### INPUT MATERIAL ###

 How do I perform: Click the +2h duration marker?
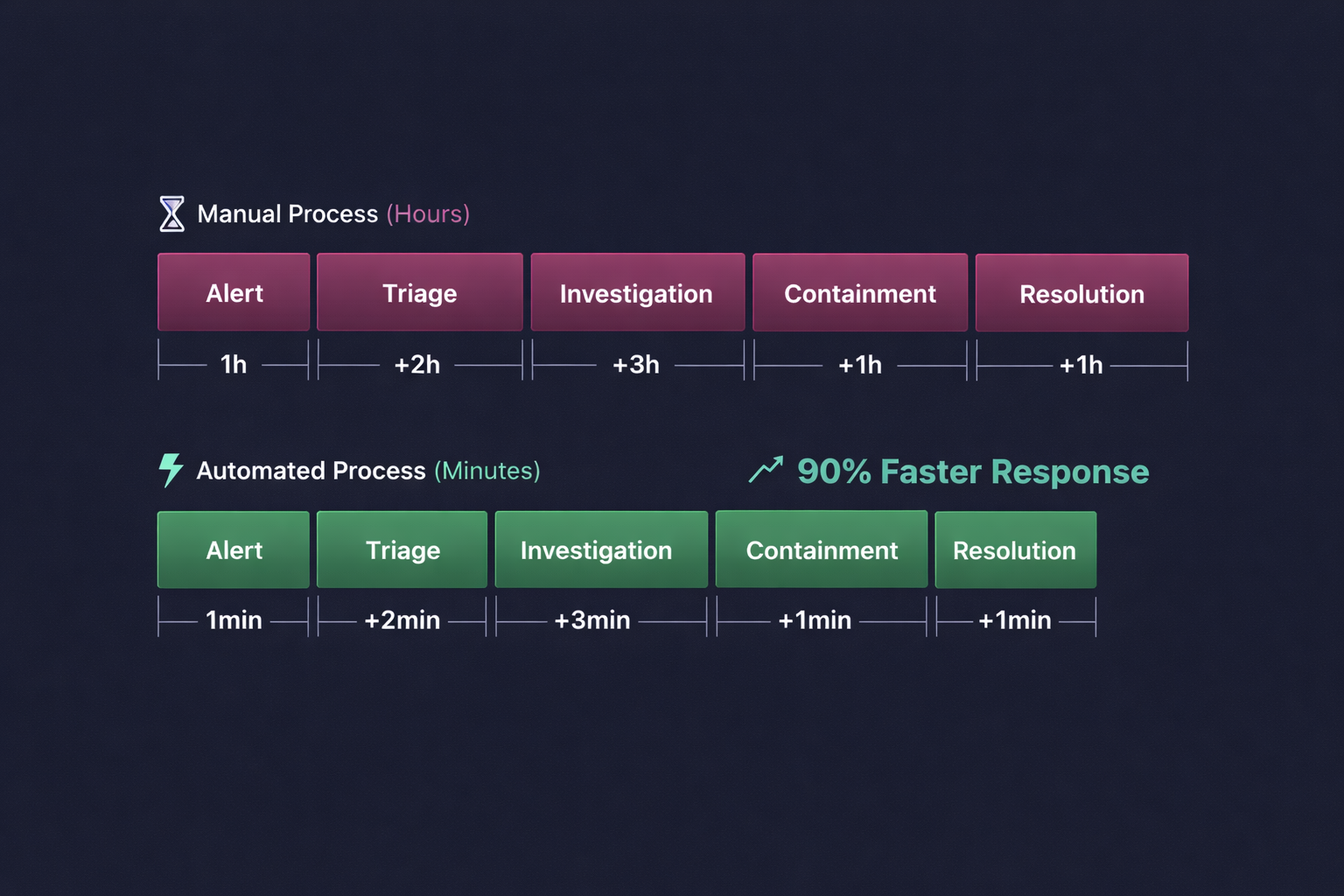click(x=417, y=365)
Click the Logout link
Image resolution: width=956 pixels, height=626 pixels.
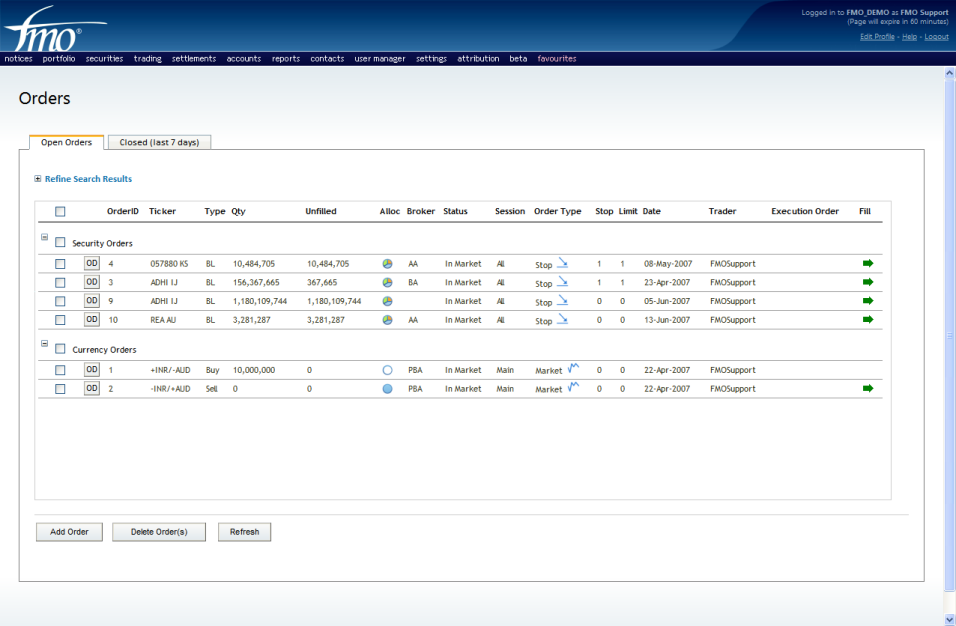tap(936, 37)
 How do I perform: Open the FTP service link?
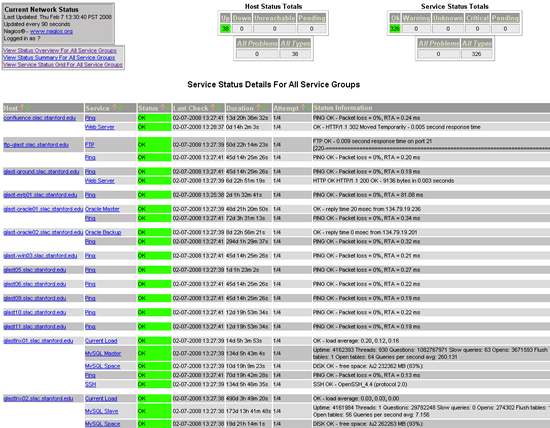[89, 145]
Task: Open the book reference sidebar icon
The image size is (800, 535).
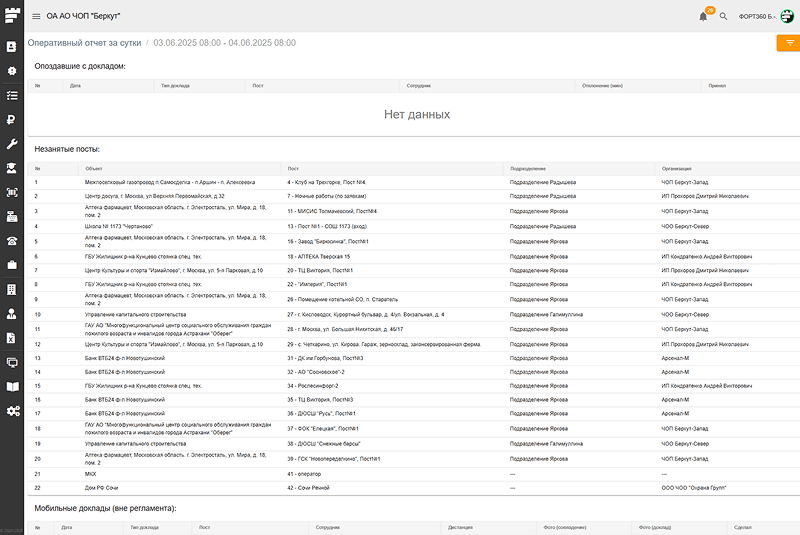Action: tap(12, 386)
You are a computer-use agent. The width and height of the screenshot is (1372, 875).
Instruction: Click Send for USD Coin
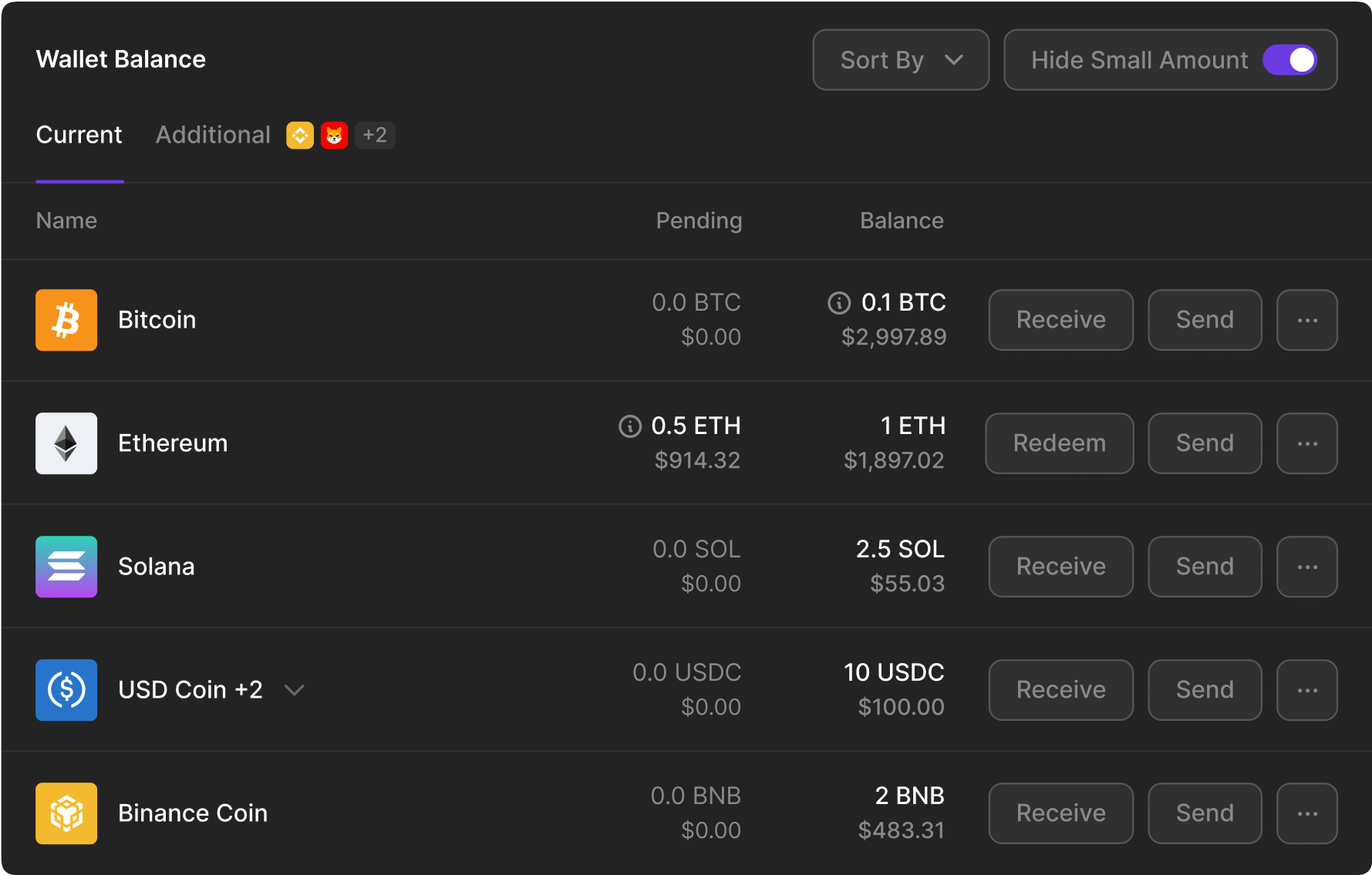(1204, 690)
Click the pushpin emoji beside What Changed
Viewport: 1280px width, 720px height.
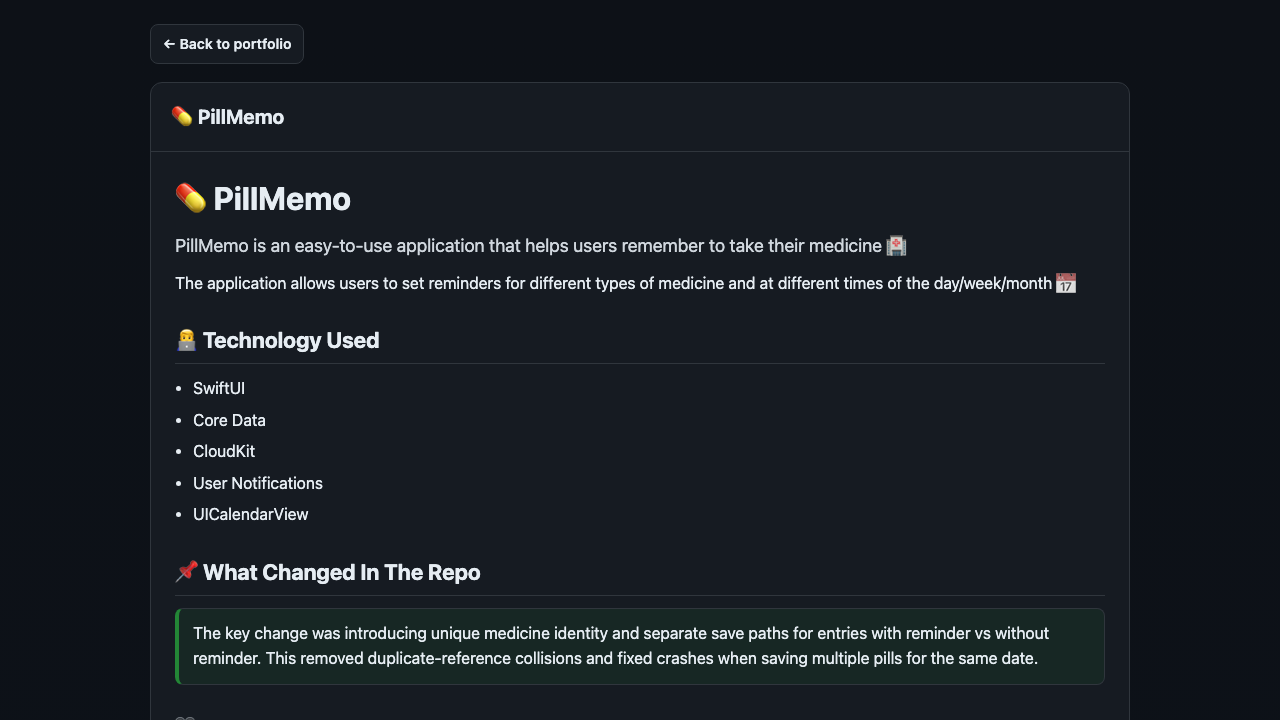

###

WHAT THE TASK ASKS :: Reproduce nothing but the lines that run from the line containing "The image size is (800, 535)." through the last line of the records, inclusive. Omit the pictures.

ANSWER ::
The image size is (800, 535).
Action: tap(12, 386)
You are a computer-use agent. The width and height of the screenshot is (1372, 875).
Instruction: Click Send for USD Coin
(1204, 690)
Click the pushpin emoji beside What Changed
Viewport: 1280px width, 720px height.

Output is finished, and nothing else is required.